━━━ PROVIDED TEXT ━━━
Medieval history has somehow fallen out of the equation in the overall educational discourse of Pakistan. A steep decline is evident in the quest for classical knowledge and languages among the literati as well as among history students.
A couple of generations ago, one could find a few luminaries in the universities sufficiently equipped with the knowledge of Persian and Arabic and proficient in English as well. Ishtiaq Hussain Qureshi, Aziz Ahmed, S.M. Ikram, Sheikh Rashid, K.K. Aziz and Prof. Aslam were only a few of those in whom classical and modern epistemic and cognitive trends converged. History teachers of succeeding generations rarely, if ever, opted to teach medieval history, and when they did they did so from sources put together by colonial historians. Thus Stanley Lanepoole, Percival Spear, James Mill, Elliot & Dowson and Elphinstone and some others of their ilk provided us with the prism with which to make sense of our own pre-modern history.
━━━ INPUT ROWS ━━━
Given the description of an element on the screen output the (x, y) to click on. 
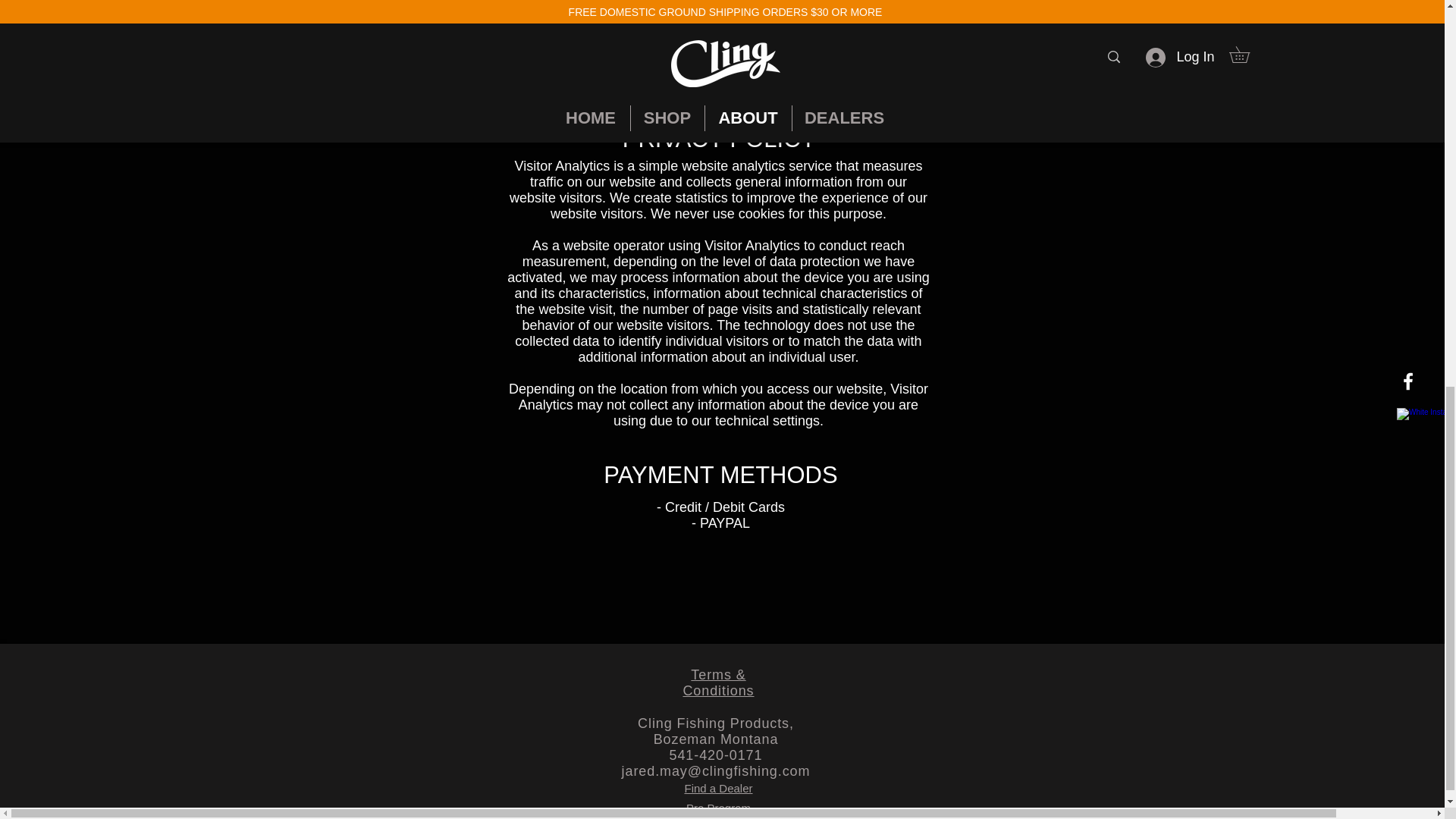
Pro Program (718, 807)
Return Form Link (721, 56)
Find a Dealer (718, 788)
Given the description of an element on the screen output the (x, y) to click on. 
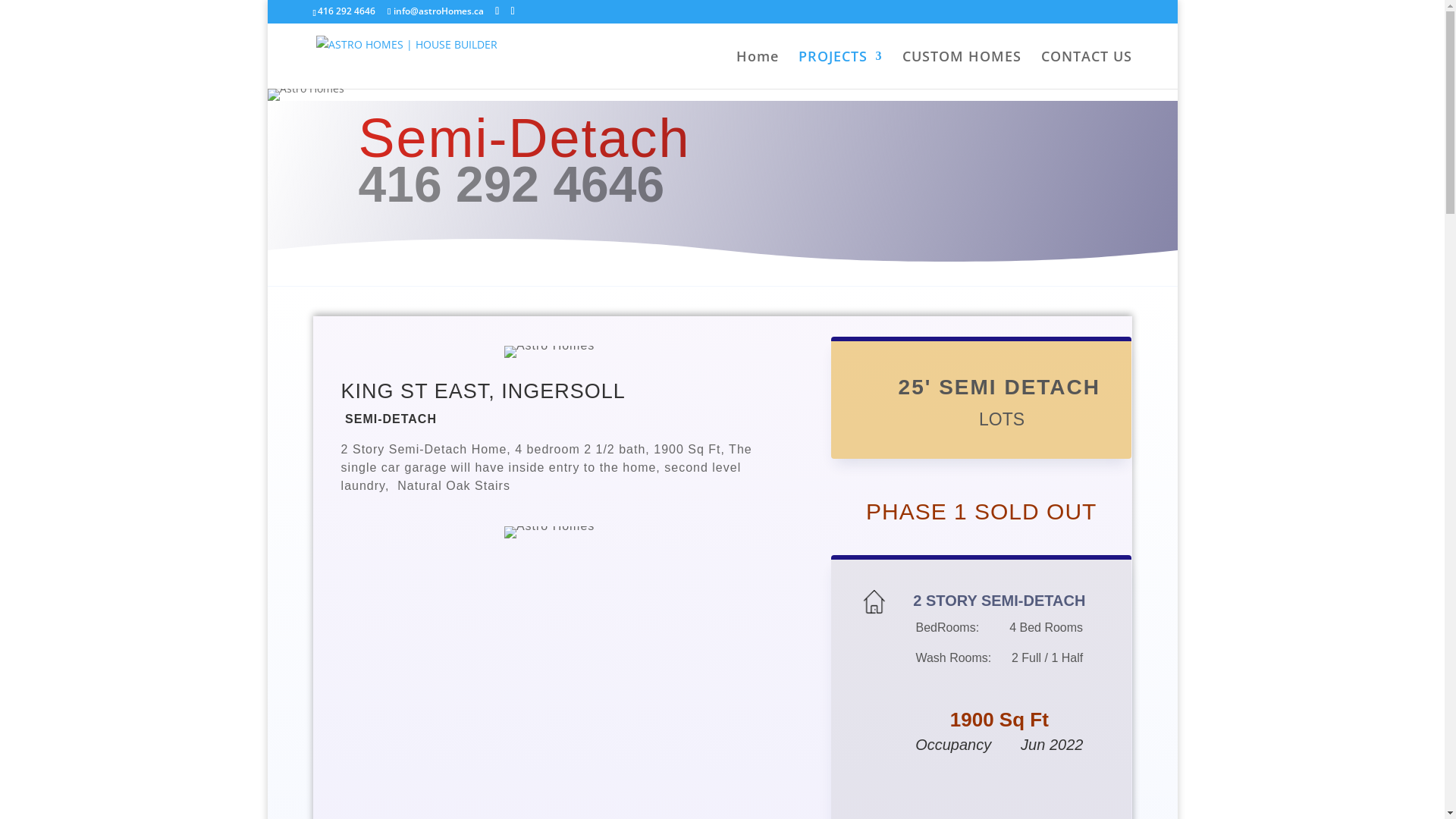
CUSTOM HOMES Element type: text (961, 69)
PROJECTS Element type: text (839, 69)
Astro Homes Element type: hover (304, 94)
CONTACT US Element type: text (1085, 69)
info@astroHomes.ca Element type: text (435, 10)
Home Element type: text (756, 69)
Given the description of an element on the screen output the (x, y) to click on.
━━━
PROMPT 1: Return the records exactly, starting at the line that contains "CUSTOM HOMES Element type: text (961, 69)" and ending with the last line of the records.
PROMPT 2: Carry the text on the decline of medieval history studies in Pakistan forward from the point where it stops.

EXPECTED OUTPUT 1:
CUSTOM HOMES Element type: text (961, 69)
PROJECTS Element type: text (839, 69)
Astro Homes Element type: hover (304, 94)
CONTACT US Element type: text (1085, 69)
info@astroHomes.ca Element type: text (435, 10)
Home Element type: text (756, 69)
Given the description of an element on the screen output the (x, y) to click on.

EXPECTED OUTPUT 2:
The dawn of Jadunath Sarkar’s era (1870-1958), a prominent Indian Bengali aristocrat and historian, brought a communal angle into Indian historiography which atomised the discourse of history. Jadunath’s analysis of the Mughal downfall reeked of a one-dimensional and facile understanding of the medieval period of Indian history, which was to have a pervasive impact. This impact of course was palpable on the history books written by Ishwari Parshad, Tiripathi, Tara Chand and V.D. Mahajan.
Interestingly their books have, until quite recently, been prescribed for undergraduate and graduate students as mandatory texts. The umpteen pirated editions of these books were printed and circulated in Pakistan without impunity. As a parenthesis, it is pertinent here to mention that in India, with the emergence of such historians as Romilla Thapar and Irfan Habib, the influence of Jadunath Sarkar has been dispelled to a certain extent.
However the trend of reading these historians continued even after the Pakistani government commissioned a book, A History of Pakistan edited by Ishtiaq Hussain Qurashi in 1960s. That book also went on to atomise the history of India by looking at Hindus as the ‘Other’ and the Two Nation Theory as the underpinning principle for historical analysis.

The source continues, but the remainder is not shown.